__What this task involves__:
The answer should be each line of the records that contains the word "text"; please copy them all.
··· Input for this task ···
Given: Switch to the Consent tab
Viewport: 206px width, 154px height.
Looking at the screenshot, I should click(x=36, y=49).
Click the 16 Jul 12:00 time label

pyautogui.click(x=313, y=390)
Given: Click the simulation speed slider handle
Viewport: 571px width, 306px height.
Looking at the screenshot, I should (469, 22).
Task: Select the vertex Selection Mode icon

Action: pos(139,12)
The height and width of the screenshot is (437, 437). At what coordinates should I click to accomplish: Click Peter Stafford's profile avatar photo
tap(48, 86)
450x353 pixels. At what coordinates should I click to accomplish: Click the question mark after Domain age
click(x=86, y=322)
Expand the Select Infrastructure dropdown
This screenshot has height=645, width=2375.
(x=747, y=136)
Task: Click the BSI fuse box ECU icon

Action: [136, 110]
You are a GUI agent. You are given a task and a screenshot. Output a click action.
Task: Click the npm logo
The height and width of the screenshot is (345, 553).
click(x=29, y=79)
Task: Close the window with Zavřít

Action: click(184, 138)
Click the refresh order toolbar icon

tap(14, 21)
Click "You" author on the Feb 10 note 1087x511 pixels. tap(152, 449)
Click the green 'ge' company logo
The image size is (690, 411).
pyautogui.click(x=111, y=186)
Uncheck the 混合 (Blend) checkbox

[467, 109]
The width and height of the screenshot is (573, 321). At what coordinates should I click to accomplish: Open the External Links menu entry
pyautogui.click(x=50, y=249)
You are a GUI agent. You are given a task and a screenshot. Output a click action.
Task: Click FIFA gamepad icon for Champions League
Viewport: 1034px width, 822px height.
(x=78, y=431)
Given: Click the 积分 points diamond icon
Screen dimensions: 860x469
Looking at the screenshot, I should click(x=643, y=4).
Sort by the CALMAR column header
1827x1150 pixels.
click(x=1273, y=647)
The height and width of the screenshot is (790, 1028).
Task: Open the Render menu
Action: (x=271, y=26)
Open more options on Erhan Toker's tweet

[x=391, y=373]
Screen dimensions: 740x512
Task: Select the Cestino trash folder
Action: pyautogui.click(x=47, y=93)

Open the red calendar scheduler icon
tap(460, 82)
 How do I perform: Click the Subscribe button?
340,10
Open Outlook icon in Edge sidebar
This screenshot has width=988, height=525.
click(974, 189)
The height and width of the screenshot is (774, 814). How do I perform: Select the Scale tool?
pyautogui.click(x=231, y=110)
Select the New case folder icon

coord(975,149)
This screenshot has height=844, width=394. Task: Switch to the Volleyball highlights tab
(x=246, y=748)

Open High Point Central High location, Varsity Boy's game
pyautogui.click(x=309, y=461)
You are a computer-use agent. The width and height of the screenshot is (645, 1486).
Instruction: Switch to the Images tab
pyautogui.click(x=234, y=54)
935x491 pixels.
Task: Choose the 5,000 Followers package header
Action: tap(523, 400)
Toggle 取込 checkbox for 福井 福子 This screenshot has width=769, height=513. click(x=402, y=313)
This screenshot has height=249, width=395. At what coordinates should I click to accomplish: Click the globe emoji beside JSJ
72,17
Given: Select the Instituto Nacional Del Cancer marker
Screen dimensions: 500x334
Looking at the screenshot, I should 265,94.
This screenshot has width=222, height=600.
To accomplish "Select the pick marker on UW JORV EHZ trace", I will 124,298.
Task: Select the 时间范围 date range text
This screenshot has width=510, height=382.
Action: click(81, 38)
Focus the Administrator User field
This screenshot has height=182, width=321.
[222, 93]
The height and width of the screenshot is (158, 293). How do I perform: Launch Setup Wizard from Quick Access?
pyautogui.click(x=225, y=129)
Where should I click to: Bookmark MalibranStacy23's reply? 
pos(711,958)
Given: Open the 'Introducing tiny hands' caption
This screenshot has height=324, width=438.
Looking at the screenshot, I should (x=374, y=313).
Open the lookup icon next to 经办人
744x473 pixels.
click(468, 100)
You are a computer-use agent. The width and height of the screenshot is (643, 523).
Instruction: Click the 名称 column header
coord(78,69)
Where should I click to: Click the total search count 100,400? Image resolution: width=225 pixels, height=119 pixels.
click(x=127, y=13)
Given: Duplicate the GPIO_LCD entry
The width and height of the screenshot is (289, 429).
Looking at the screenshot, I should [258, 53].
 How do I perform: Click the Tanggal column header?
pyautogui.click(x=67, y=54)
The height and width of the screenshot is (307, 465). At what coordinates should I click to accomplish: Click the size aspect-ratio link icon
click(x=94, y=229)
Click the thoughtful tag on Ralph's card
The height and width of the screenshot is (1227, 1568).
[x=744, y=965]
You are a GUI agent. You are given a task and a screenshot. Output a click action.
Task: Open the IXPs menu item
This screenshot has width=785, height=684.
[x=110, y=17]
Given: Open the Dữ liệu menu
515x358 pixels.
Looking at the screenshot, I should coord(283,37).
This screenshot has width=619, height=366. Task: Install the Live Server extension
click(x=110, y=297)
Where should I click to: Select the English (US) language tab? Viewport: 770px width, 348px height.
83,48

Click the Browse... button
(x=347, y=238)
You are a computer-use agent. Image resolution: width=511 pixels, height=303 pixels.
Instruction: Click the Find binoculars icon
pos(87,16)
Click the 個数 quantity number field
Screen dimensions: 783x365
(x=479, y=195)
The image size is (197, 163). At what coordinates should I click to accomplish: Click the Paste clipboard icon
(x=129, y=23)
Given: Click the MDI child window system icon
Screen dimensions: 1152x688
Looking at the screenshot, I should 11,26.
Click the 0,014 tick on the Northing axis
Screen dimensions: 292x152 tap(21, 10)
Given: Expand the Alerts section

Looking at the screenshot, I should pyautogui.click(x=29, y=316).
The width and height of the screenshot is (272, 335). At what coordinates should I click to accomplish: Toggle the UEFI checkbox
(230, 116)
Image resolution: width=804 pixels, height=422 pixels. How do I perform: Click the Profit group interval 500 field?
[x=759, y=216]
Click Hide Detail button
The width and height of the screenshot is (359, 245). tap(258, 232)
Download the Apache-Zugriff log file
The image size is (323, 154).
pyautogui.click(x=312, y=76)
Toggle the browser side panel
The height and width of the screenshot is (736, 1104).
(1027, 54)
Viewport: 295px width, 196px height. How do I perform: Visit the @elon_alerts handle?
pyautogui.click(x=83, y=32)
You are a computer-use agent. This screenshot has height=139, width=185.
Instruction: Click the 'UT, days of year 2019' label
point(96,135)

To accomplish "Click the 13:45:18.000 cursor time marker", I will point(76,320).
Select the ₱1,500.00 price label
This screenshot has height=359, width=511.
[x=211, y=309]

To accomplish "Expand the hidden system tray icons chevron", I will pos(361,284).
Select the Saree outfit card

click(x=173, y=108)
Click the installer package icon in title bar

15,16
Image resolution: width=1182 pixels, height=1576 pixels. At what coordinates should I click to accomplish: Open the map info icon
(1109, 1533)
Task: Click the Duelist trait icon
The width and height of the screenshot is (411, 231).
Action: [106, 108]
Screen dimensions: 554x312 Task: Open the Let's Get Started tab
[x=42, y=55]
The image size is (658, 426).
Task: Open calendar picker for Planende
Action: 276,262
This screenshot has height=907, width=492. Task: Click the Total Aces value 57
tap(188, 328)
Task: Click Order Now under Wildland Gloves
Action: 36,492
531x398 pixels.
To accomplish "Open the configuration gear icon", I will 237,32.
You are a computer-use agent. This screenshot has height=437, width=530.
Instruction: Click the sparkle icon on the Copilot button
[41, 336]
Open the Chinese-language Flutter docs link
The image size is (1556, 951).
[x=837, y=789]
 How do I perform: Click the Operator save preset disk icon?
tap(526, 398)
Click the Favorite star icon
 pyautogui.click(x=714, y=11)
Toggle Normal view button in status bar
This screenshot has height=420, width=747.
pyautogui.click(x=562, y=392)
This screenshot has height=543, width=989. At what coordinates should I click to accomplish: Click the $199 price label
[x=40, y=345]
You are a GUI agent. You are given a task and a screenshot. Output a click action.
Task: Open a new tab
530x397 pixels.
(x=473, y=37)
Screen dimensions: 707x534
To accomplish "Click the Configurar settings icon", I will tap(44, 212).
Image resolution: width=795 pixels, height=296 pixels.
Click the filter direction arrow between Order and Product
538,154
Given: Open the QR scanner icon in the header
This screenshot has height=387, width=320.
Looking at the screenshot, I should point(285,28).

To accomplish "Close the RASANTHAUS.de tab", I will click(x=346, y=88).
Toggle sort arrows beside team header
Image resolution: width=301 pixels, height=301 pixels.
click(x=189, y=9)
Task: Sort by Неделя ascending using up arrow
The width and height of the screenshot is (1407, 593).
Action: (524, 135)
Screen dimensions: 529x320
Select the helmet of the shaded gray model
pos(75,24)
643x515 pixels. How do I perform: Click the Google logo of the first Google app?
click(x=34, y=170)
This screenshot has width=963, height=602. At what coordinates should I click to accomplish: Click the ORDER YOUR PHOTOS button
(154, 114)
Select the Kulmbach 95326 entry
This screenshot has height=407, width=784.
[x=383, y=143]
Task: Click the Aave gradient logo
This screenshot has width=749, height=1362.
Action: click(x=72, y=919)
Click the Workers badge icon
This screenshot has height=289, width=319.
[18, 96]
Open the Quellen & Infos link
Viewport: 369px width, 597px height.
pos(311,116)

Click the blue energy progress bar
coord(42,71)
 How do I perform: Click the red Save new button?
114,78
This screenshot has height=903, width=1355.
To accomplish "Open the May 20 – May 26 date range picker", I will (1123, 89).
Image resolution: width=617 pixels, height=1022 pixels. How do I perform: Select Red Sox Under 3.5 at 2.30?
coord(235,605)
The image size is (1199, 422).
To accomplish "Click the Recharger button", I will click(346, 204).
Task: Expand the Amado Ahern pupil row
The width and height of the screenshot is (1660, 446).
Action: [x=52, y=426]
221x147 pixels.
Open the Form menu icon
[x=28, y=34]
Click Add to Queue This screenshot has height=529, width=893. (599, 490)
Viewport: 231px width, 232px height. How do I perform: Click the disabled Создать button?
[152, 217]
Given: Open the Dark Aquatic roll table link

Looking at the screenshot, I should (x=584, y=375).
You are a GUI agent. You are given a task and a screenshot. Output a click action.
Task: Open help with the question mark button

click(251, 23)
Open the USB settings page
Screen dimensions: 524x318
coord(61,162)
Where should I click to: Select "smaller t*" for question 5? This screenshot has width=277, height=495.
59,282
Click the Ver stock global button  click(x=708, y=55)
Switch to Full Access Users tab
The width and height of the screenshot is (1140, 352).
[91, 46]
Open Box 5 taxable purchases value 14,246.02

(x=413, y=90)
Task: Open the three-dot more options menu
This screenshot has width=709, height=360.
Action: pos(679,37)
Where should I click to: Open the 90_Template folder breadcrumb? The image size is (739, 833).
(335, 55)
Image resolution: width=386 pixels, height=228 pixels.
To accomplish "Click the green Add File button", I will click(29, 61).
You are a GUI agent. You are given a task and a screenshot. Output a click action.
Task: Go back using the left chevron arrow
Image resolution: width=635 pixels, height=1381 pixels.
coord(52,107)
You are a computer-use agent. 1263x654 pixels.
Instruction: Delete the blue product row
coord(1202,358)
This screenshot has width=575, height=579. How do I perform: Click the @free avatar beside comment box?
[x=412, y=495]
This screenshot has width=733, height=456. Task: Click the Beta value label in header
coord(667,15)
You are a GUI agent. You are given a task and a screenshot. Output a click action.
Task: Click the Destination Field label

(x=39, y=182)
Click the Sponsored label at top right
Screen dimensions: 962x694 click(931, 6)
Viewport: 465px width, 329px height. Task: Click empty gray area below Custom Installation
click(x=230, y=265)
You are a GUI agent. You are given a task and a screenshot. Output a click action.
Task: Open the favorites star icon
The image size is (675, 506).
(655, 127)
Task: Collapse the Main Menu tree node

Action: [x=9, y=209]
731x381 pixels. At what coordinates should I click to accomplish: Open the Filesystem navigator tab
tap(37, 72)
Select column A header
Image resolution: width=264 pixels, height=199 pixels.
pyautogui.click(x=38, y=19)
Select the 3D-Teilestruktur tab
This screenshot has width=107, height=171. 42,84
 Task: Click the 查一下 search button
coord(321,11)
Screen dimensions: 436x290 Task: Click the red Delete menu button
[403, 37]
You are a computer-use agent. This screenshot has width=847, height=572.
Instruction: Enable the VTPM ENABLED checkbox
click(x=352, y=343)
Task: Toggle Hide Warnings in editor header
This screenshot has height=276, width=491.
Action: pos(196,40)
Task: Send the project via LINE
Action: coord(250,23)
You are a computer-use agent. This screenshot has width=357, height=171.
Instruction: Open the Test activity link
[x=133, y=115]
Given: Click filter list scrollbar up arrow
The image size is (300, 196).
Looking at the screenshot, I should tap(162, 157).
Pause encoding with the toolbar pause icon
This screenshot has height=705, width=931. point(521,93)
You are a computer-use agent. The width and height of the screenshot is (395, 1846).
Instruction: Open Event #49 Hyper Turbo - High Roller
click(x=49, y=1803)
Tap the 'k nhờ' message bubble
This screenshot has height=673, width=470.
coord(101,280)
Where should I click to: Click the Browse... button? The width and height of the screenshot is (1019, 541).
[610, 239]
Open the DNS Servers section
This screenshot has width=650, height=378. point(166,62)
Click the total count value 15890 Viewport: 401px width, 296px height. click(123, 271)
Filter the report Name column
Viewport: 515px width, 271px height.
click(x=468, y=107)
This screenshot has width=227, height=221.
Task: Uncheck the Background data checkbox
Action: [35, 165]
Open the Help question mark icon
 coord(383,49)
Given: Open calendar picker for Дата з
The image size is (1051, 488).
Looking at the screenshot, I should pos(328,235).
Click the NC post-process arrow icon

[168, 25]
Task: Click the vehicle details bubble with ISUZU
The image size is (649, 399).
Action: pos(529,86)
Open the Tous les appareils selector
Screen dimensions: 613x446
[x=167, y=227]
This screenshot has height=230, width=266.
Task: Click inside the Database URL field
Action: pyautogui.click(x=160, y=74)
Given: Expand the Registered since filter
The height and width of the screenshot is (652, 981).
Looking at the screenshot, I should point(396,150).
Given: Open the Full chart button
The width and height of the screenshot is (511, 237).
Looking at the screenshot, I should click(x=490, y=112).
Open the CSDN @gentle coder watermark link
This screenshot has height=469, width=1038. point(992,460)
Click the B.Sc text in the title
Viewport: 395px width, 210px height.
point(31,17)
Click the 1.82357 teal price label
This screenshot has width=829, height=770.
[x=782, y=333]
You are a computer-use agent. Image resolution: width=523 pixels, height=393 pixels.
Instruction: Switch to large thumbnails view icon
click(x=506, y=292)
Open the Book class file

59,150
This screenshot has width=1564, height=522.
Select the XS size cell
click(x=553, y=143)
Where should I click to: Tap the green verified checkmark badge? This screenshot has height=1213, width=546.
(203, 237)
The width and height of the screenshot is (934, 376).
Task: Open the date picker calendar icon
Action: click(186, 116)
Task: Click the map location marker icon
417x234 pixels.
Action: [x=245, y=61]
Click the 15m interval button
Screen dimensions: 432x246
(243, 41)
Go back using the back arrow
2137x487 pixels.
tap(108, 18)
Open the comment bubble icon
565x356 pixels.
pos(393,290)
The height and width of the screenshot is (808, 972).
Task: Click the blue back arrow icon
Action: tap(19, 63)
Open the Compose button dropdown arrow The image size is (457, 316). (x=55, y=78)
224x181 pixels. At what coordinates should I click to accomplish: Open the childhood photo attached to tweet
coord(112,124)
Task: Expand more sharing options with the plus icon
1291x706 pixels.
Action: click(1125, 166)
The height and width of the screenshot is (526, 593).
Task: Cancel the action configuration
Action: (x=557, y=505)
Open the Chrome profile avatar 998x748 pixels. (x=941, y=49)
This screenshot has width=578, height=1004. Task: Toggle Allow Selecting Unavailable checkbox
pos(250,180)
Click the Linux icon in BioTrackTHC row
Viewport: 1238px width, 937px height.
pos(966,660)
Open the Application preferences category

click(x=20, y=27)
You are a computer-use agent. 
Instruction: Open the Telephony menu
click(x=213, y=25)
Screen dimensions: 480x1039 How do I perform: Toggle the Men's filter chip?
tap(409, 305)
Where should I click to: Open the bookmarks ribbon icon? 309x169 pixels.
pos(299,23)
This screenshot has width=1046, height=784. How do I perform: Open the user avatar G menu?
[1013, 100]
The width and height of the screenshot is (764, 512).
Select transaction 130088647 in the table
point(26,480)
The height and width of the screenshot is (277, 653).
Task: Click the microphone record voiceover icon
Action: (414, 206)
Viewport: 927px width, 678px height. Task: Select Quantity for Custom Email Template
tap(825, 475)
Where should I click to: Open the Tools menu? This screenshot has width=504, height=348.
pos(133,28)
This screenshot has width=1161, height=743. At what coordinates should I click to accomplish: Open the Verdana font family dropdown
···
__Task result__:
Task: Select the 时间范围 date range text
Click the B.Sc text in the title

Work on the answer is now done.